CHAPTER 2: THE VOICE INSIDE YOUR HEAD
• Bad News. In the section, “The Erasure of Provenance,” Kahn writes, “Memory and its link to learning is just one cognitive ability AI may damage. It could diminish our intellectual powers in other ways, too.” He adds that generative AI, in “providing a confident summarized answer, makes the abandonment of critical thinking all too easy. Anyone who has conversed with ChatGPT or its rivals, Bing, Gemini, and Claude, will know that these chatbots are often wrong, even when they sound right.” He fears “groupthink.”
• Good News/Bad News. The good news is that Kahn’s comprehensive book—efficiently written from a competent reporter’s perspective—sounds the AI alarm and addresses both ethical and moral issues.
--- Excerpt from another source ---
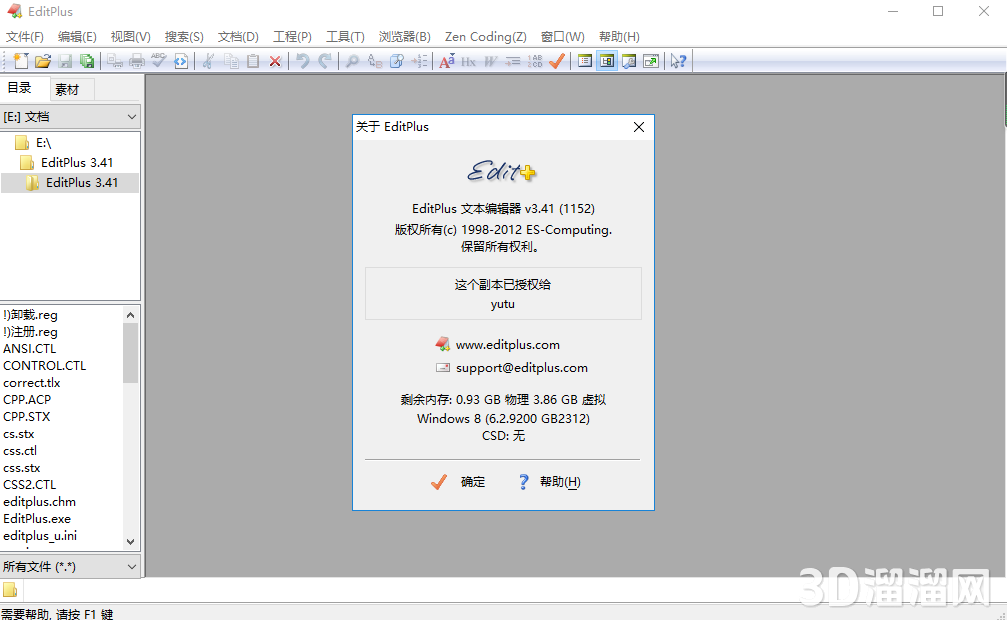The width and height of the screenshot is (1007, 620).
Task: Click the Print icon on the toolbar
Action: [136, 61]
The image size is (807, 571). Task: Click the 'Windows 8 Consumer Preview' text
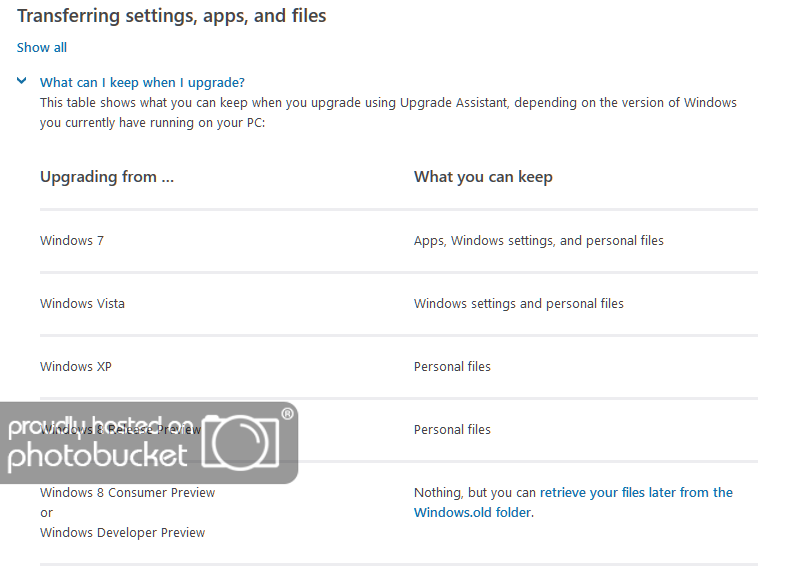point(127,493)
The bad news: “…our use of AI to write and read for us is just one way this technology could contribute to a risky moral deskilling. More troubling is the delegation of decisions that require moral judgment to AI.”
• Good News. What about AI in the classroom? “Children should also be instructed in ethics. And vitally, they must still learn how to write.” Gratefully, Kahn probes deep on the moral and ethical issues of AI in every chapter.
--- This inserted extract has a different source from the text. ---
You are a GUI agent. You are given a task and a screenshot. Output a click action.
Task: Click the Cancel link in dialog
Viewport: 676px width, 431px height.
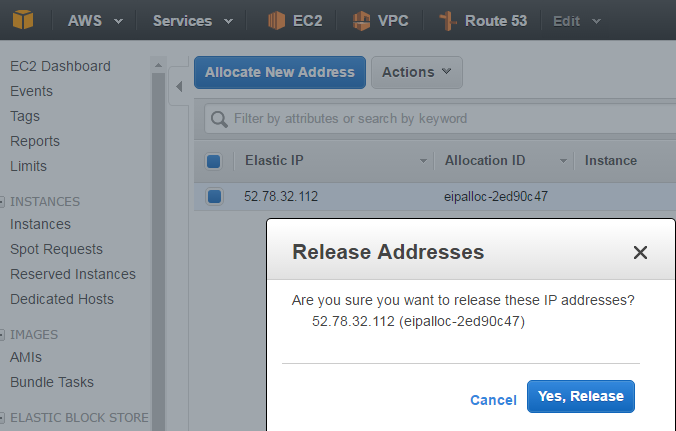pos(493,400)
CHAPTER 5: PILLARS OF INDUSTRY
• Good News. The publishing industry will benefit “…where AI might not just help authors write, but also change the way books are read, changing the industry’s economics.” Example: you will have an “AI reading companion that can answer questions, look up unfamiliar references, or provide literary analysis.” Watch for virtual book clubs also.
• Bad News. The big will get bigger (architectural firms, major movie studios, law firms, etc.), but “midsize businesses will probably fare the worst.” (Read why “the business models of entire fields will be upended.”)
• Good News. This is a wake-up call! AI will enable “personalized product promotion” with more intelligent use of customer data. Example: Domino’s Pizza in Mexico were victims of the old adage that “half of an ad budget is wasted, you just don’t know which half.” Now with AI software, they’ve grouped their customers “into several buckets, and using AI, offered predictions of the best messages, best medium, and best times to reach out to people.”
• More Good News. “As a result, Domino’s Mexico saw a 700 percent increase in the return on its Google ad spending and cut customer acquisition costs by 65 percent, while increasing customer retention.”
THERE’S MORE!
I can’t stop talking about this book. I’m astounded at the deep-and-wide content of “Mastering AI.” The book checks all the boxes and I’ve underlined hundreds of insights, including:
• History: ENIAC and the Turing Test (“AI’s Original Sin”)
• Authenticity and Trust: ontology and epistemology
• Why Microsoft built a data center in Iowa the size of 20 football fields!
• Why early innovators hated the term “artificial intelligence” and why “deep learning” was a brilliant term
• Why “confabulation,” not “hallucination,” might describe AI’s shortcomings better
Someone on your team needs to read this book. (Gift this book to your pastor or priest also!) And thanks to the publisher for sending me a review copy.